> **THE EXERCISE**
Pull every line of text from the records below, word for word, leaving out the pictures.

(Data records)

....................

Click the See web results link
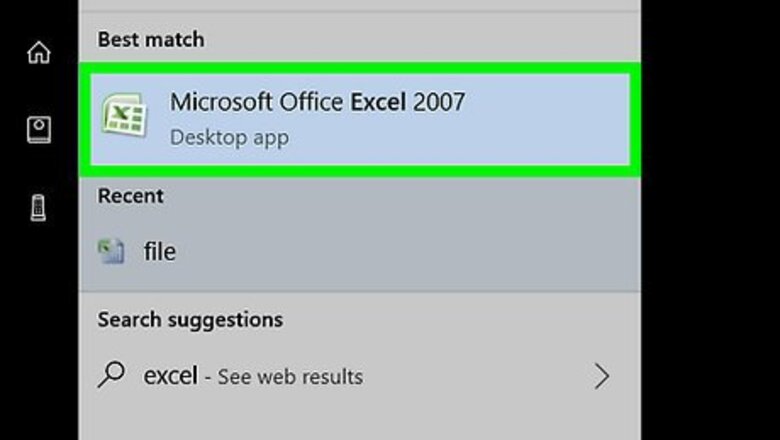 [x=292, y=377]
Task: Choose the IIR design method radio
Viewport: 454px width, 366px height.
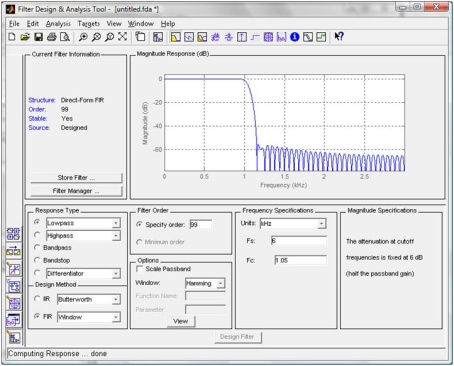Action: [x=37, y=299]
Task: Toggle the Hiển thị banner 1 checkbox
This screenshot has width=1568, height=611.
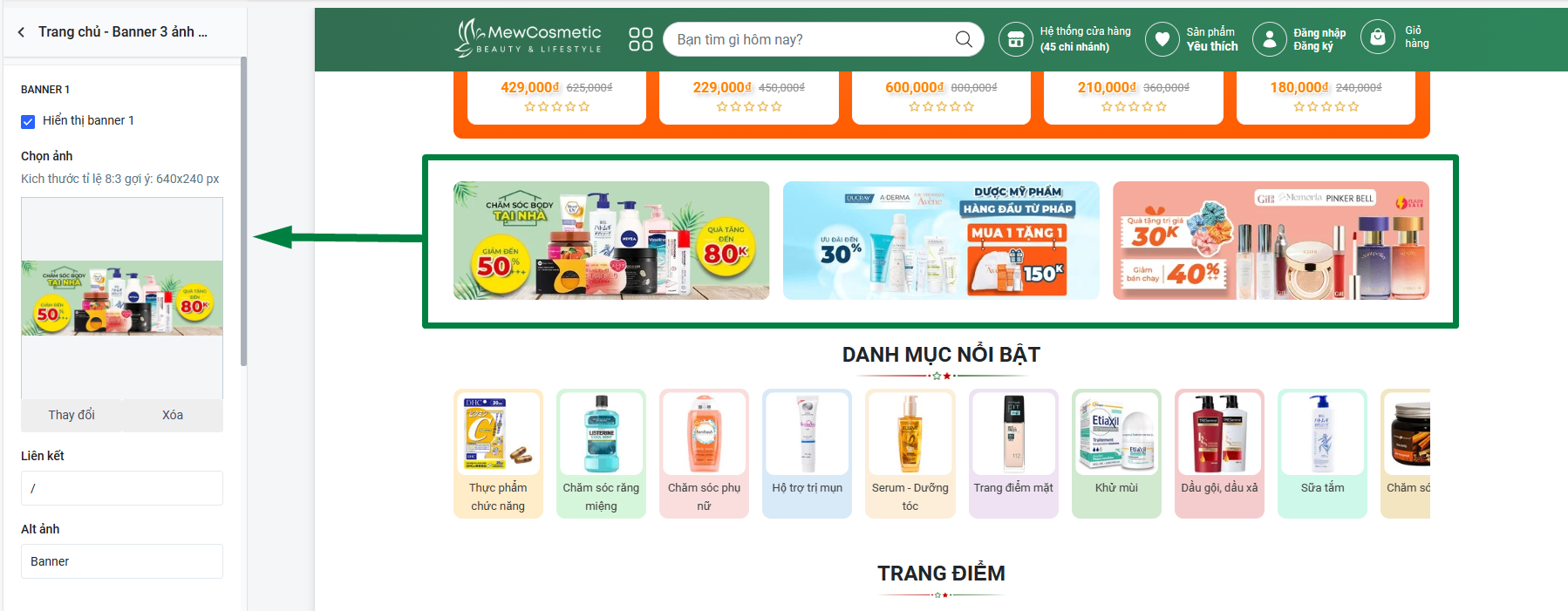Action: pos(28,121)
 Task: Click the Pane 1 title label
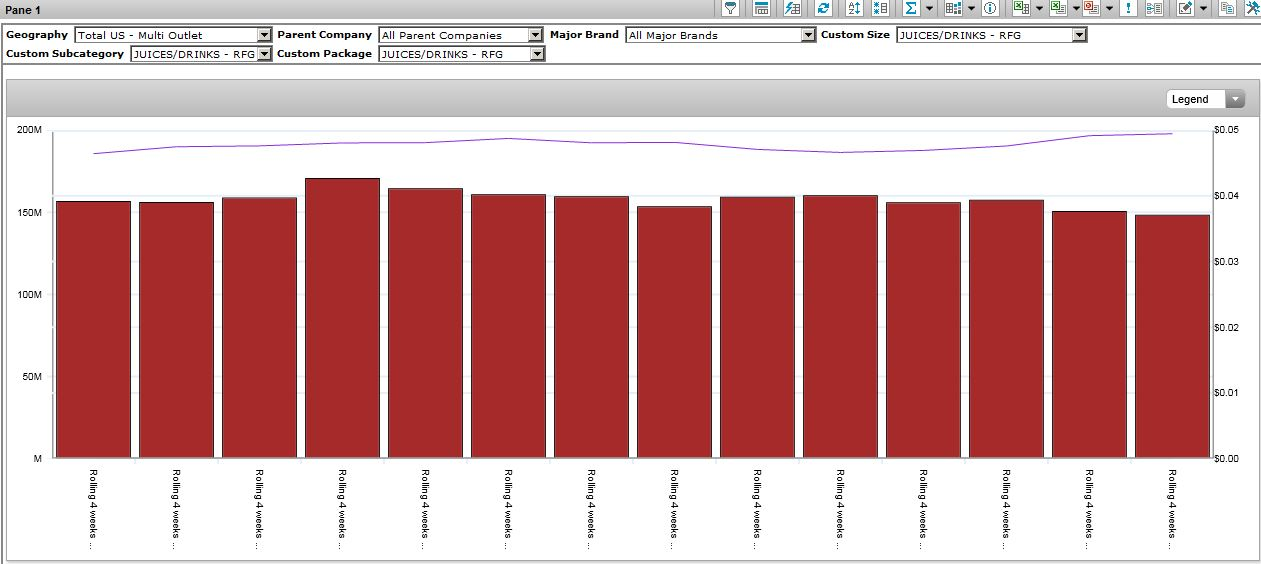23,9
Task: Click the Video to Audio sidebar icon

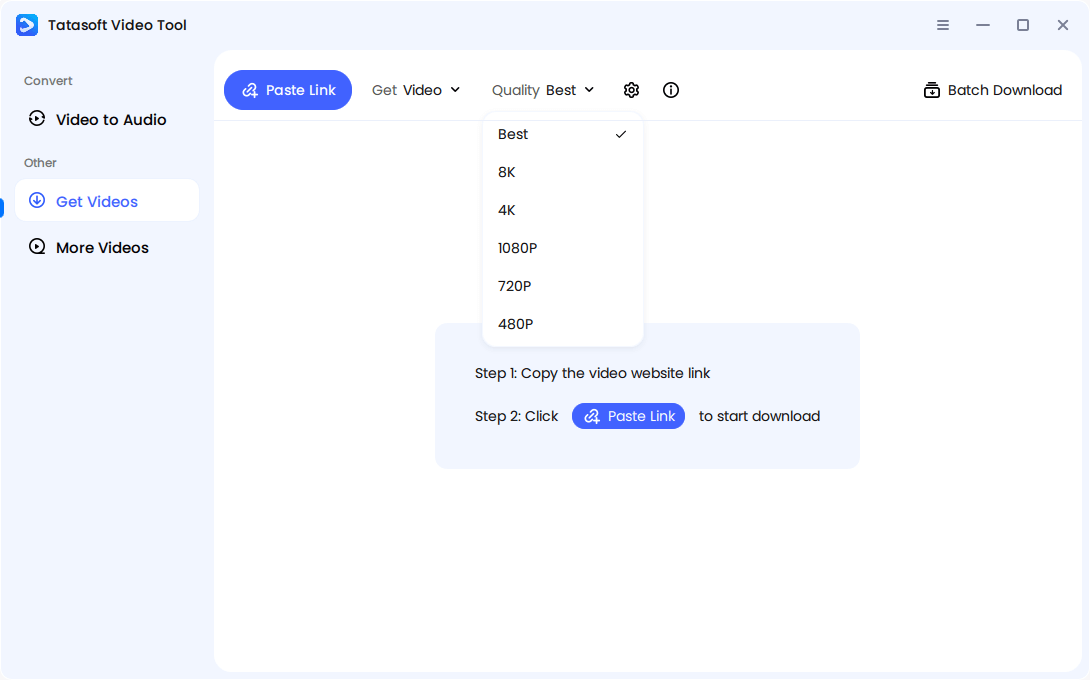Action: tap(37, 119)
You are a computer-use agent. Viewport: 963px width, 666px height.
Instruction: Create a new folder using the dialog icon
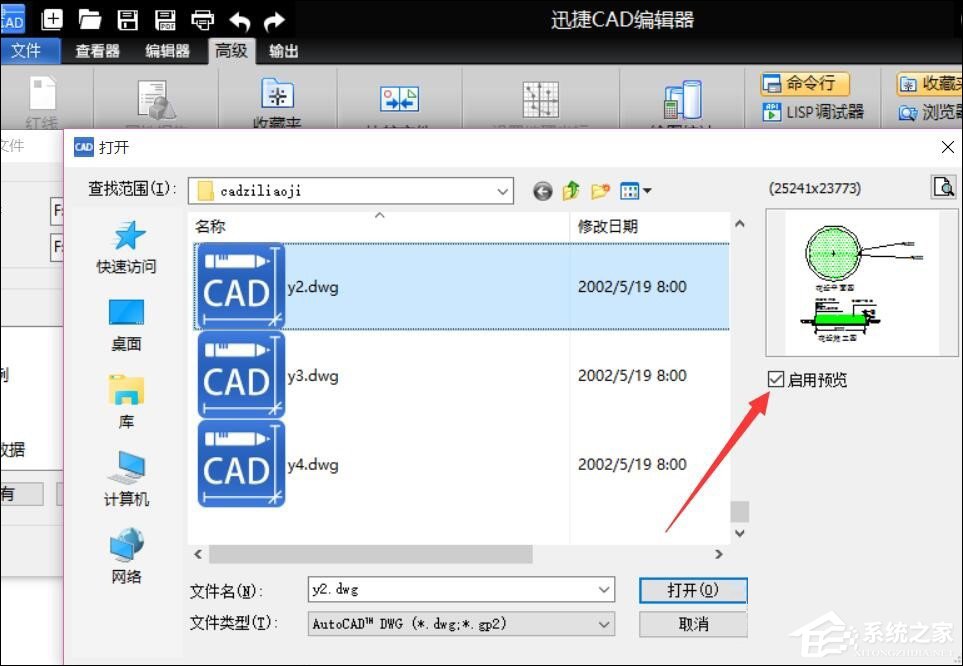pyautogui.click(x=599, y=190)
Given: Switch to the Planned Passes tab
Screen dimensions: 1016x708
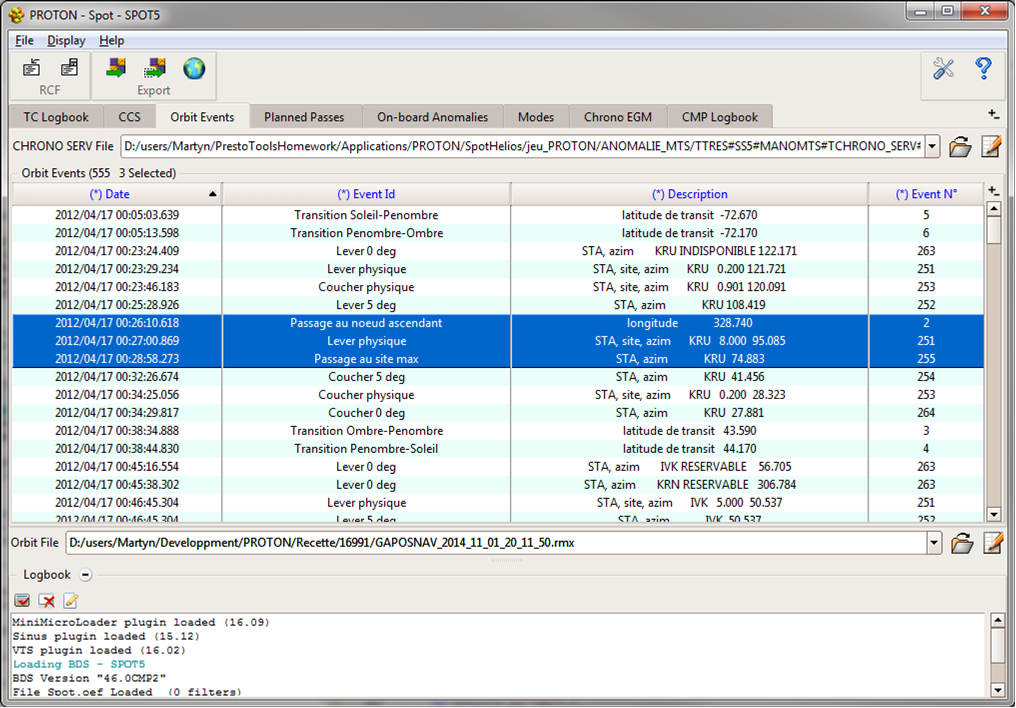Looking at the screenshot, I should tap(306, 117).
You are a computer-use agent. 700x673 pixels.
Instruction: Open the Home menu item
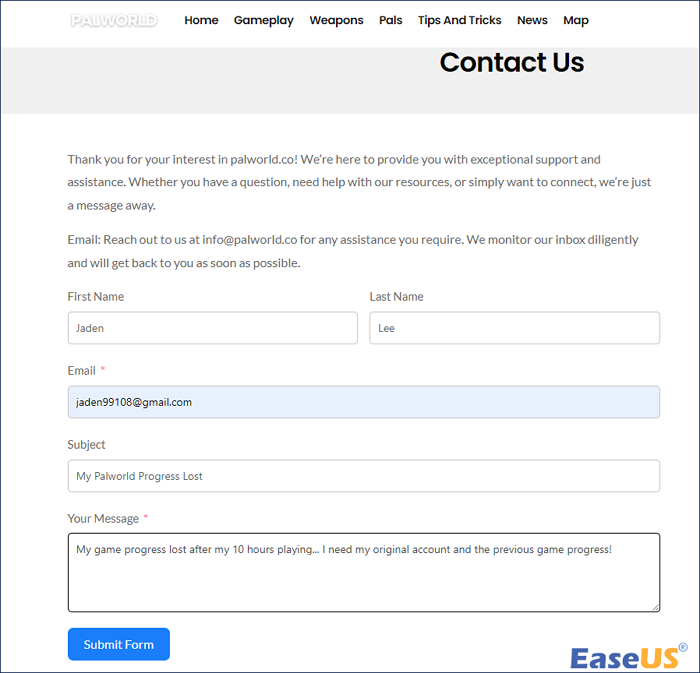(x=201, y=20)
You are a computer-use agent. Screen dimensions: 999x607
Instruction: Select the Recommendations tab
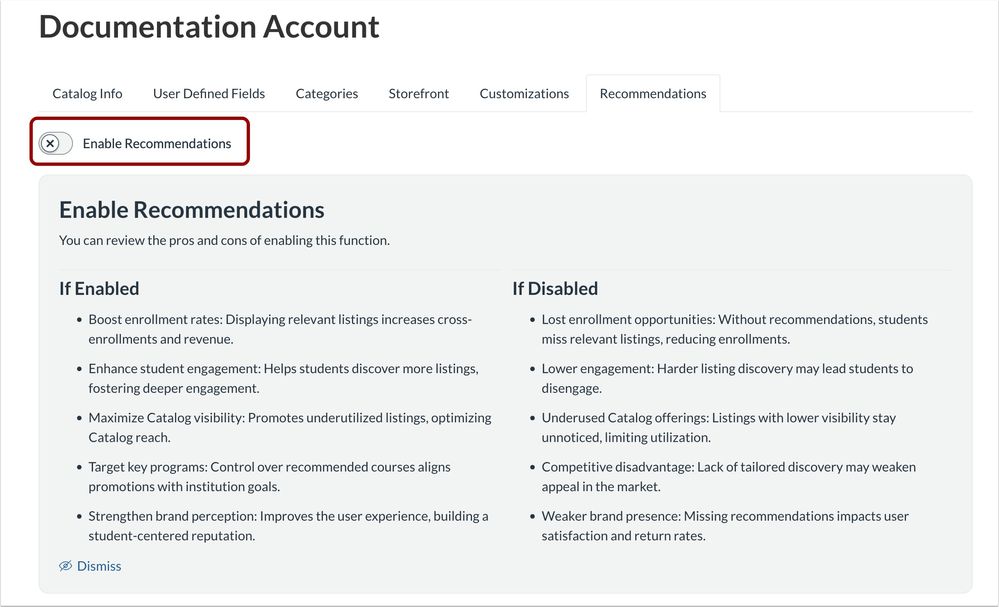pos(653,94)
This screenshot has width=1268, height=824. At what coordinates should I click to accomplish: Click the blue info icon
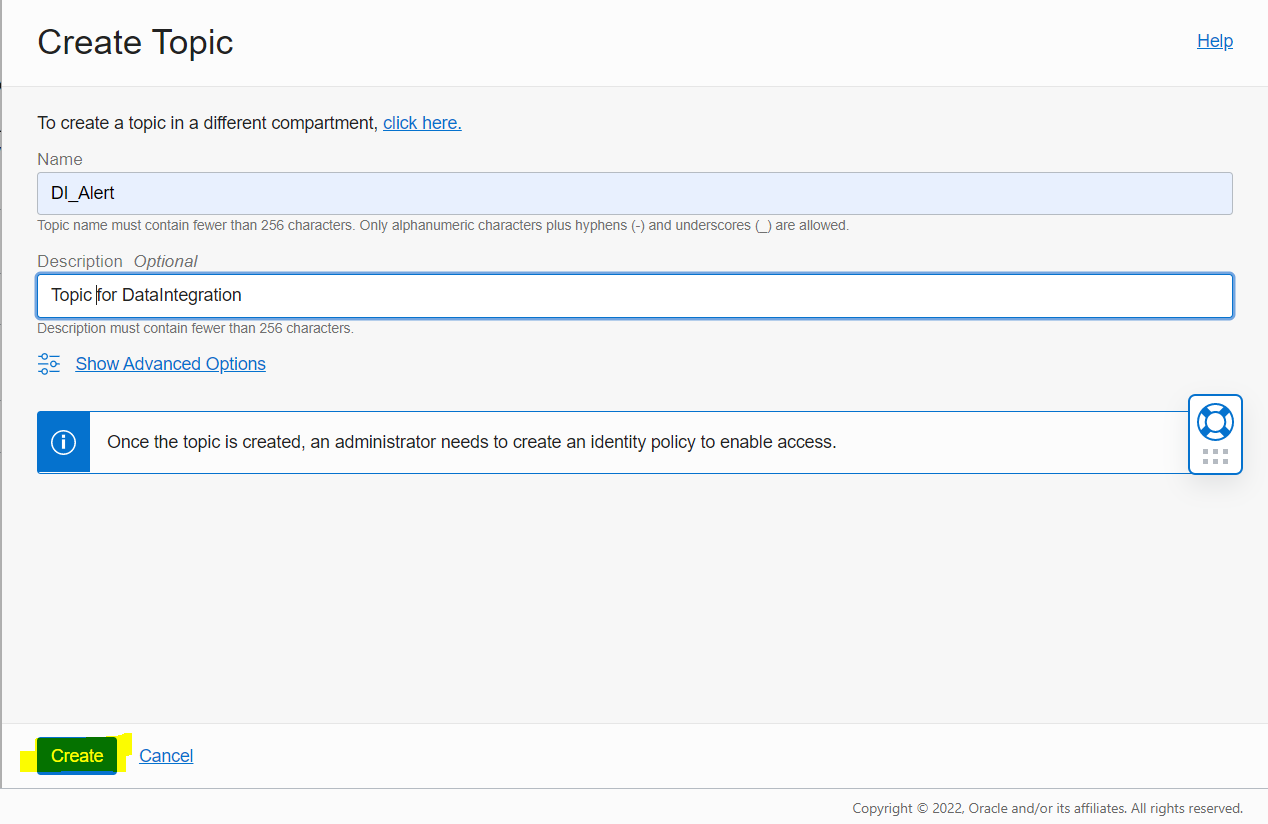click(x=63, y=442)
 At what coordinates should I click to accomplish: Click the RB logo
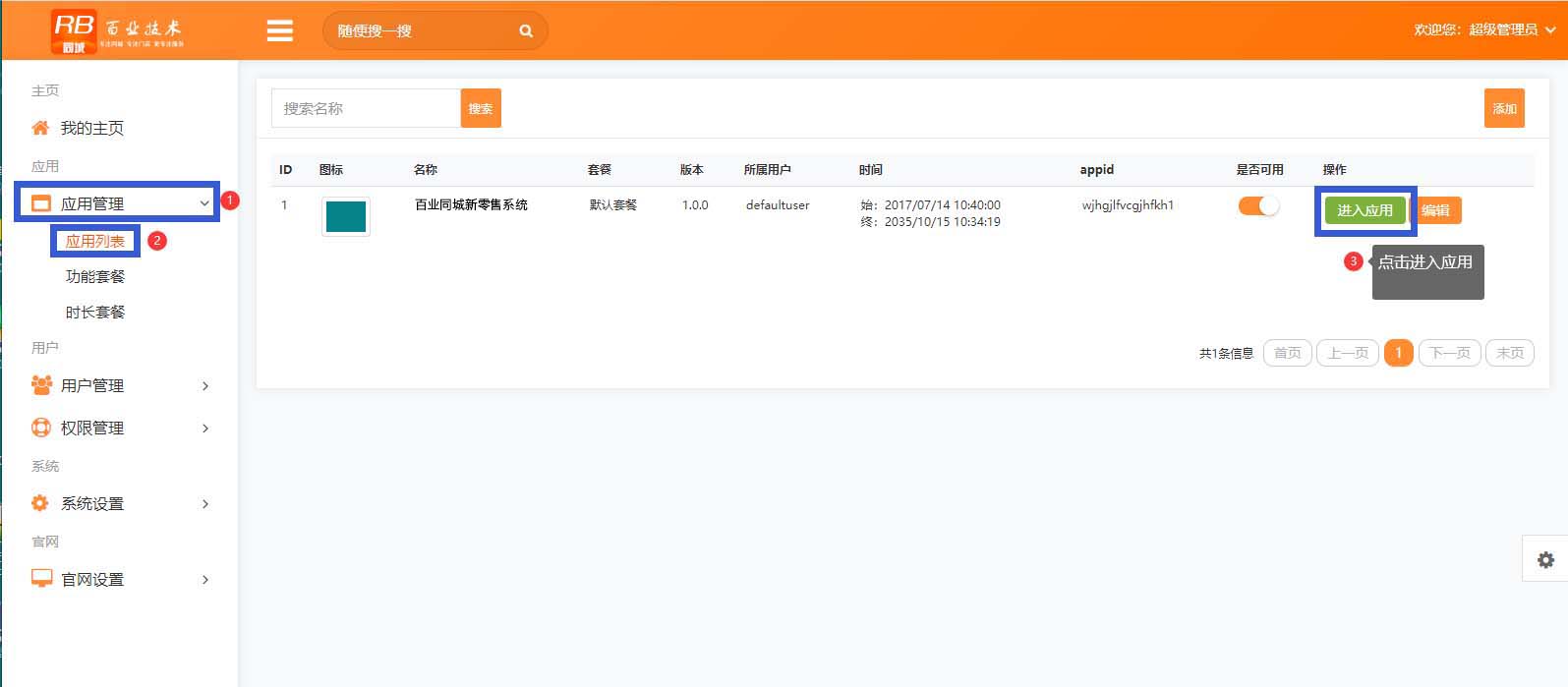(75, 30)
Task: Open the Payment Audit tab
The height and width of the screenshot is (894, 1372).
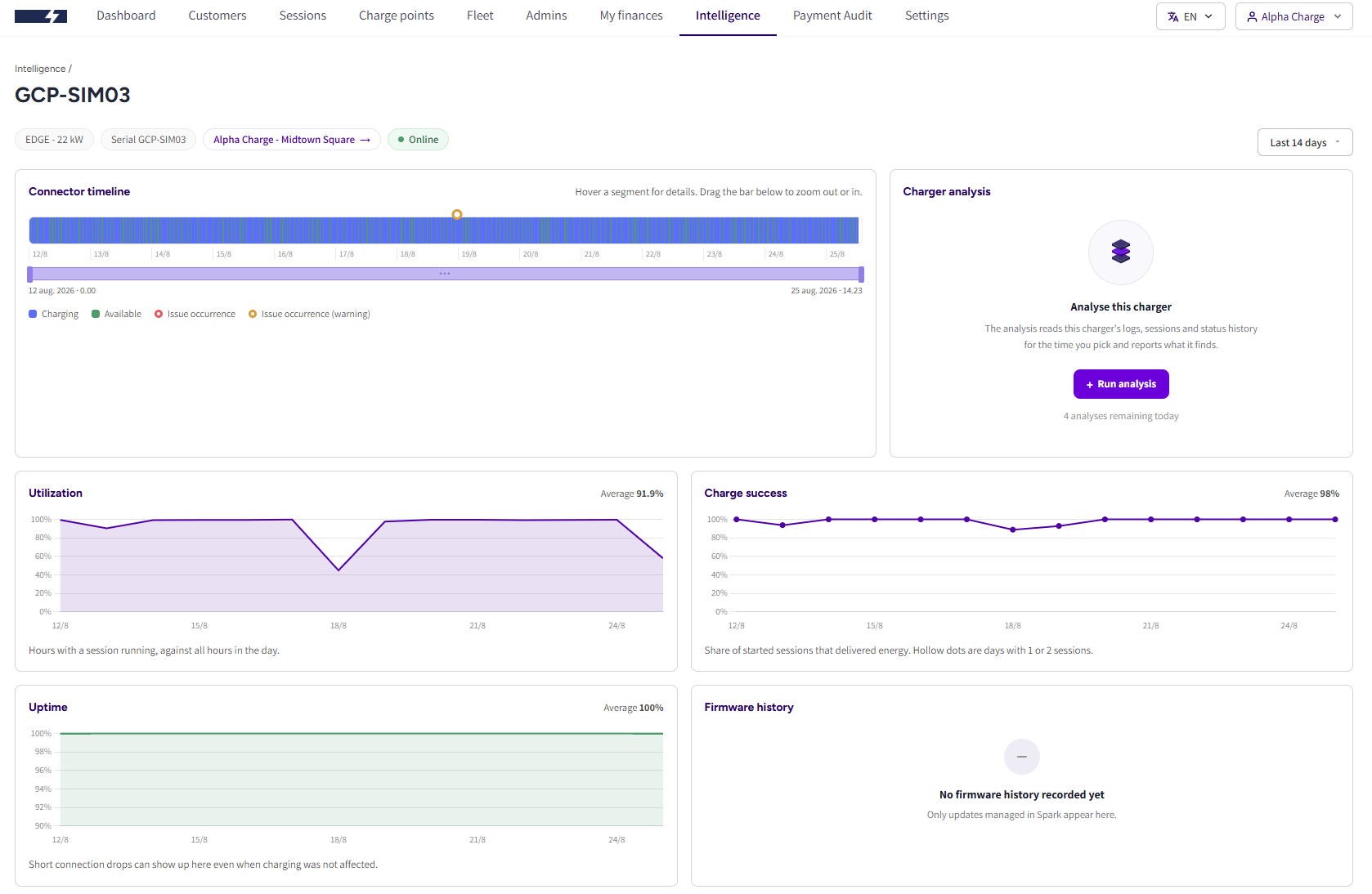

....................

> **PROBLEM SOLUTION**
Click the See web results link
 [x=292, y=377]
Task: Choose the IIR design method radio
Viewport: 454px width, 366px height.
Action: [x=37, y=299]
Task: Toggle the Hiển thị banner 1 checkbox
This screenshot has width=1568, height=611.
Action: pos(28,121)
 Task: Click the Pane 1 title label
23,9
Task: Click the Video to Audio sidebar icon

Action: tap(37, 119)
You are a computer-use agent. Viewport: 963px width, 666px height.
Instruction: Create a new folder using the dialog icon
pyautogui.click(x=599, y=190)
Given: Switch to the Planned Passes tab
Screen dimensions: 1016x708
Looking at the screenshot, I should tap(306, 117).
You are a computer-use agent. 700x673 pixels.
Instruction: Open the Home menu item
(x=201, y=20)
You are a computer-use agent. Screen dimensions: 999x607
Instruction: Select the Recommendations tab
pos(653,94)
This screenshot has width=1268, height=824. At what coordinates should I click to accomplish: Click the blue info icon
click(x=63, y=442)
 At what coordinates should I click to accomplish: Click the RB logo
(75, 30)
Task: Open the Payment Audit tab
The height and width of the screenshot is (894, 1372).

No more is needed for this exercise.